Sometimes the simplest ways to cook are the most rewarding and mindful. Take a flatbread, cooked on a hot stone in the embers of a glowing fire. This might seem to some, a trivial accomplishment. But for today’s western society, it should be considered anything but. It should represent a way out of our everyday lives. It should open a door into a past many of us think we have no time for.
In some respects that simple act of cooking and eating bread from the fire embodies everything we have, everything we were and everything we will ever be. Right there we see evolution. We see man’s capacity to survive, to learn and to adapt. In the fire we see our ability to control the natural elements, to harness their power and make them work for us.
The bread represents our understanding of ecology and our reliance on the land. We see the domestication of plants and the consumption of their seeds, in short, the very bones of agriculture. Eating the bread symbolises the benefits of investment, but more importantly, our need for sustenance to exist at all, and in turn, and somewhat ironically, our fragility within an ecosystem that some might argue is fractured by our own desire to consume wherever we go.
“All we need to do to master the flames is to practice managing heat and with that, try to simplify the way we think about cooking over fire.”

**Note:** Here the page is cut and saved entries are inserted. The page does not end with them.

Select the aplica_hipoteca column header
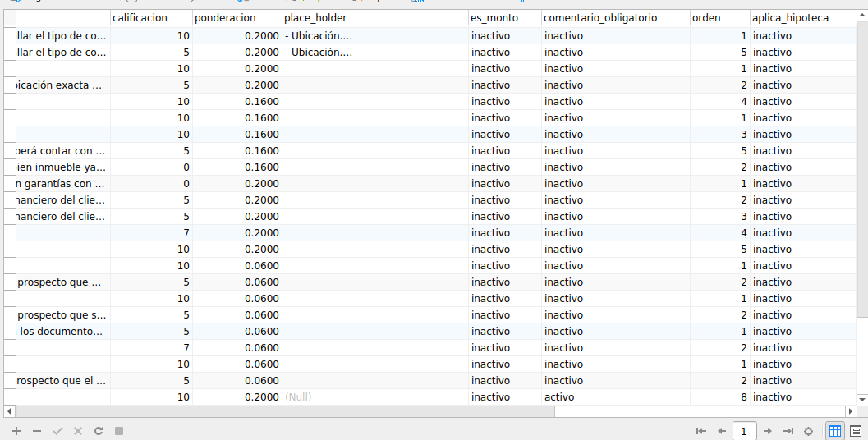 click(x=802, y=17)
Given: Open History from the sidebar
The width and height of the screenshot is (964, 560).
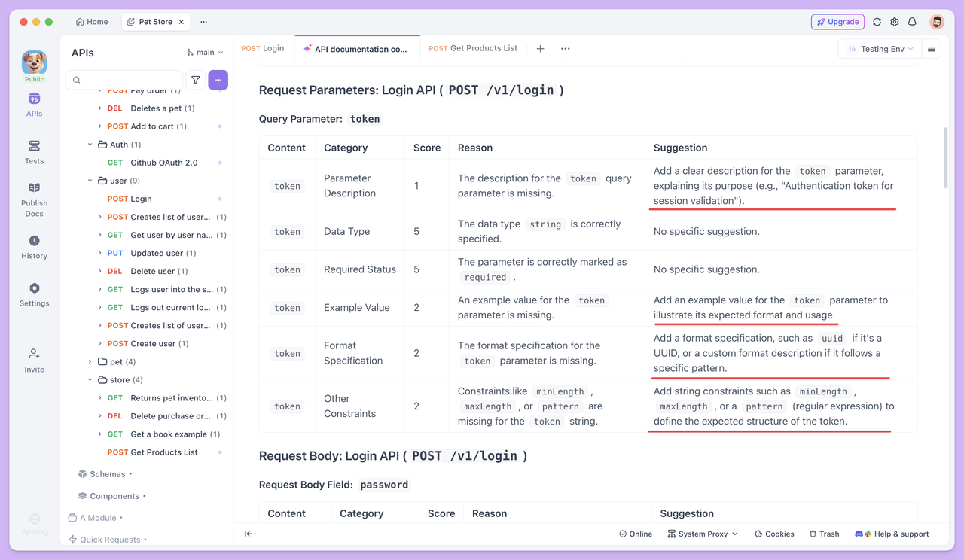Looking at the screenshot, I should point(34,246).
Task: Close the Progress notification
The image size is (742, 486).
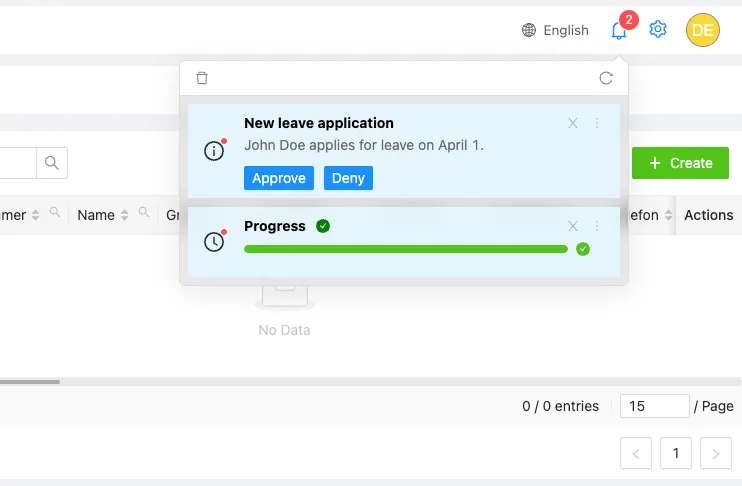Action: point(573,226)
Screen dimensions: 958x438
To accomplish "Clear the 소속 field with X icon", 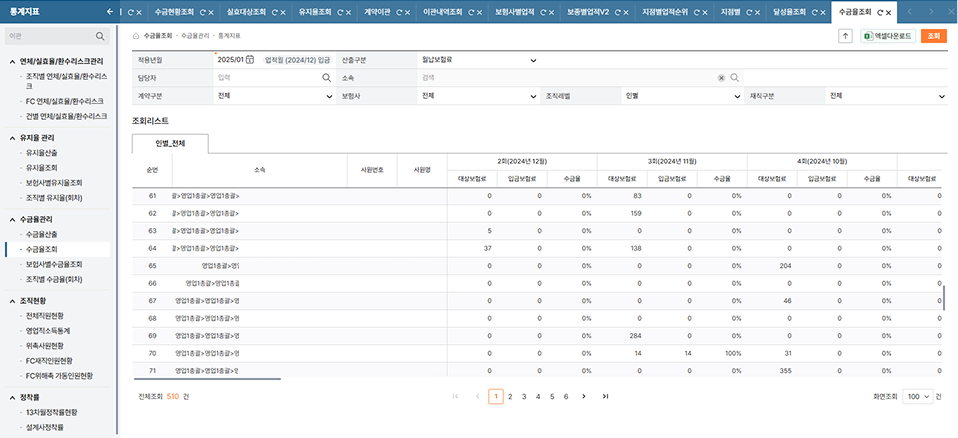I will click(x=721, y=77).
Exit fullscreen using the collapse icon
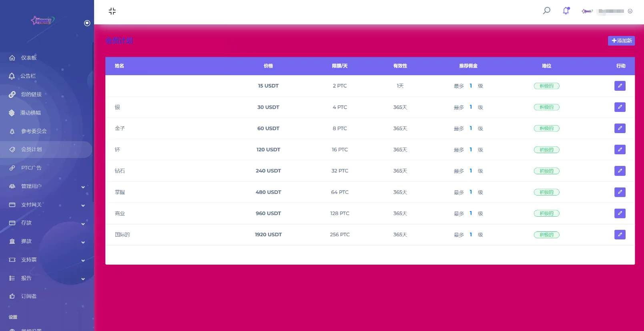This screenshot has height=331, width=644. [x=112, y=11]
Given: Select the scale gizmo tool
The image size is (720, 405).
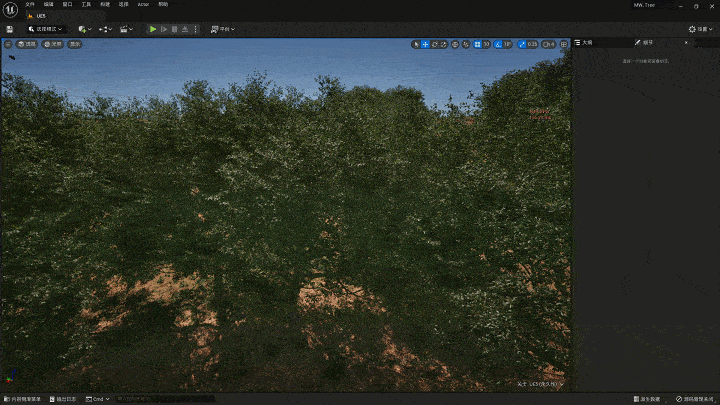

Like anything, a little practice goes a long way and it’s true, I’ve spent time learning how to cook with fire – it’s not like switching on the electric cooker and waiting for a timer to beep when your food is ready, but it’s not a precise science either. It’s more of an inherent craft or an art. It connects me with my surroundings and unifies my senses. The very act is liberating. For a few hours, I can cast off the walls of convention and with it, slip the tethers of time. I am not constrained there. There’s a freedom in it we’ve forgotten. I become a manager of heat, equating distance over temperature over time. Recipes simply become ideas. Wind and rain, elements I merely balance against wood and charcoal.
The heat from a fire has been harnessed to cook food for millions of years. We were doing it long before we knew how to speak or clothe ourselves; in fact we were pretty good at it. This makes me think that today, given our relative intelligence, cooking over fire should be an absolute doddle. All you need to do is learn to control the heat to your benefit. We’re fairly used to managing heat, as people, we do it all the time. We do it with clothes, boots, hats and scarves. Constantly adjusting and tweaking our outer skins means that we can live comfortably in a range of temperatures. Something as simple as running a bath involves managing heat too.
So, all we need to do to master the flames is to practice managing heat and with that, try to simplify the way we think about cooking over fire. That way we’ll feel more confident. Feeling confident about something means we tend to enjoy the experience and enjoy it with more regularity. And that can’t be a bad thing.